Vigo se convierte en ejemplo nacional de baja natalidad
El Instituto Geográfico destaca el caso de la ciudad como paradigma del “invierno demográfico” y señala a la vivienda como responsable del descenso de jóvenes
La natalidad en Vigo ha caído un 50 por ciento desde 2008 hasta 2024, superando en este período a la media española (38%) y gallega (40%), e incluso al resto de ciudades de la comunidad autónoma. Un fenómeno cuyas raíces se encuentran en el cambio de siglo, cuando los saldos vegetativos comenzaron a apuntar al negativo, y que por su importancia ha dejado de ser un hecho local para ganar trascendencia en toda España.
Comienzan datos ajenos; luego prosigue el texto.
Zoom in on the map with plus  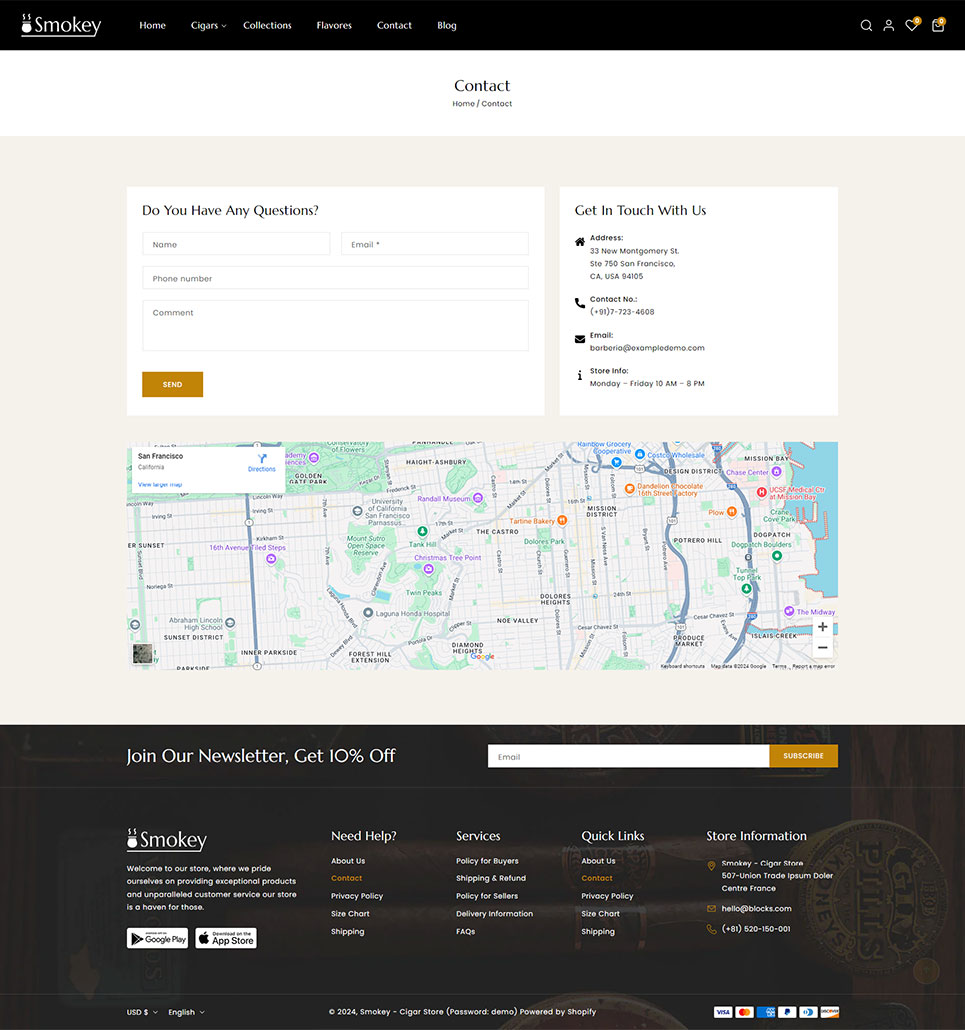pos(822,627)
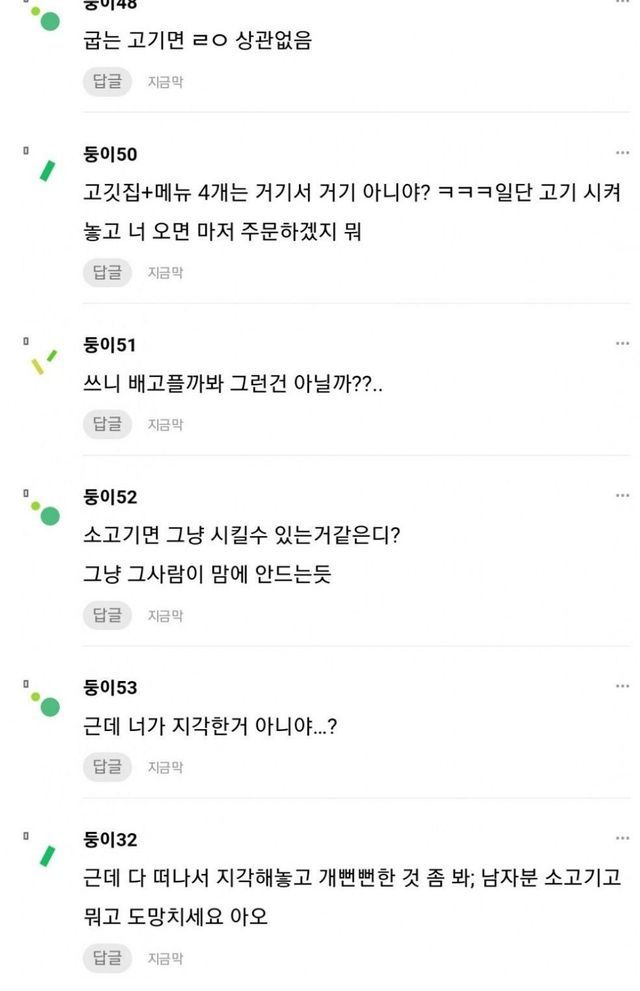Open the 둥이50 username
The height and width of the screenshot is (991, 640).
click(x=111, y=154)
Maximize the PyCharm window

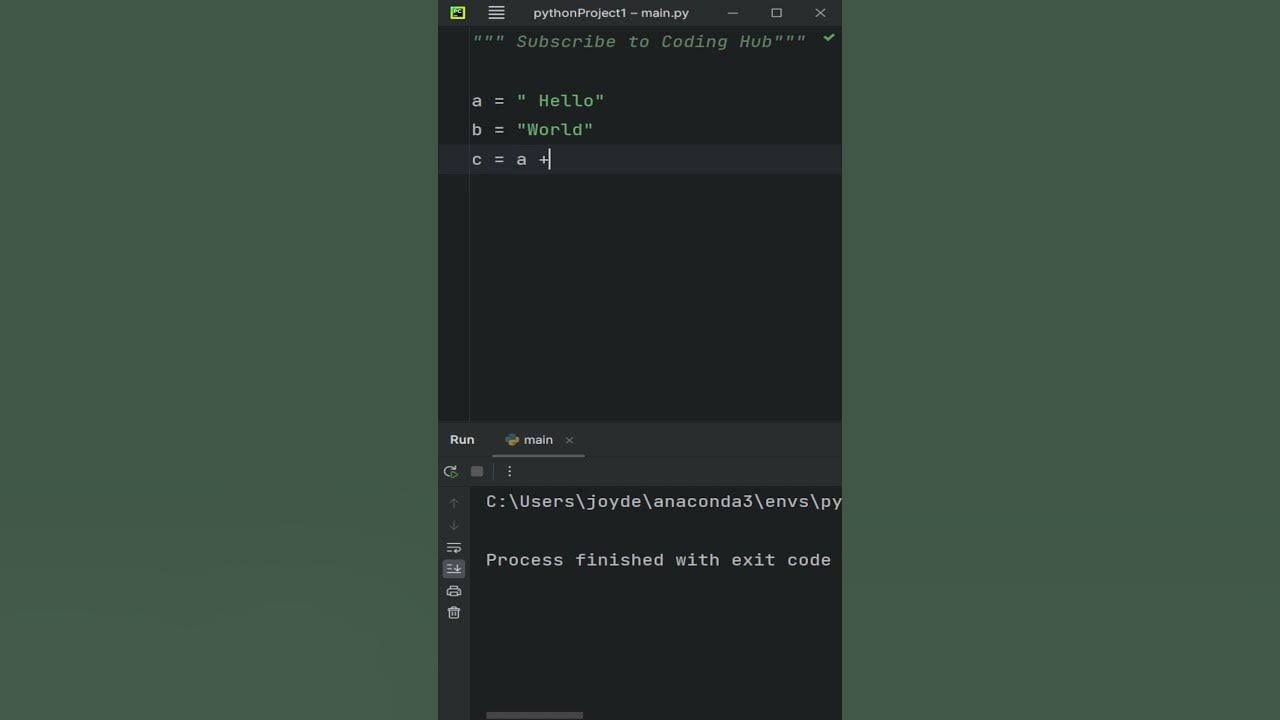776,13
El Instituto Geográfico Nacional (IGN) ha incluido este año en su Atlas a Vigo como el paradigma del “invierno demográfico”, al lado de Madrid y Barcelona, que figuran también como ejemplos.
El IGN destaca que Vigo “es un buen ejemplo del llamado invierno demográfico de muchas localidades españolas debido a la caída de la natalidad y al envejecimiento de la población”. El organismo señala que la diferencia entre jóvenes y mayores se ha duplicado desde 2001, cuando ambos segmentos estaban empatados.
“También ha de tenerse en cuenta que muchas personas jóvenes optan por comprar su vivienda en otros municipios cercanos en los que el valor del suelo es menor”, indica el Atlas del IGN, señalando la movilidad de vigueses hacia el área, en especial a Salceda, Porriño y Salvaterra, donde la promoción de viviendas tuvo éxito por sus precios.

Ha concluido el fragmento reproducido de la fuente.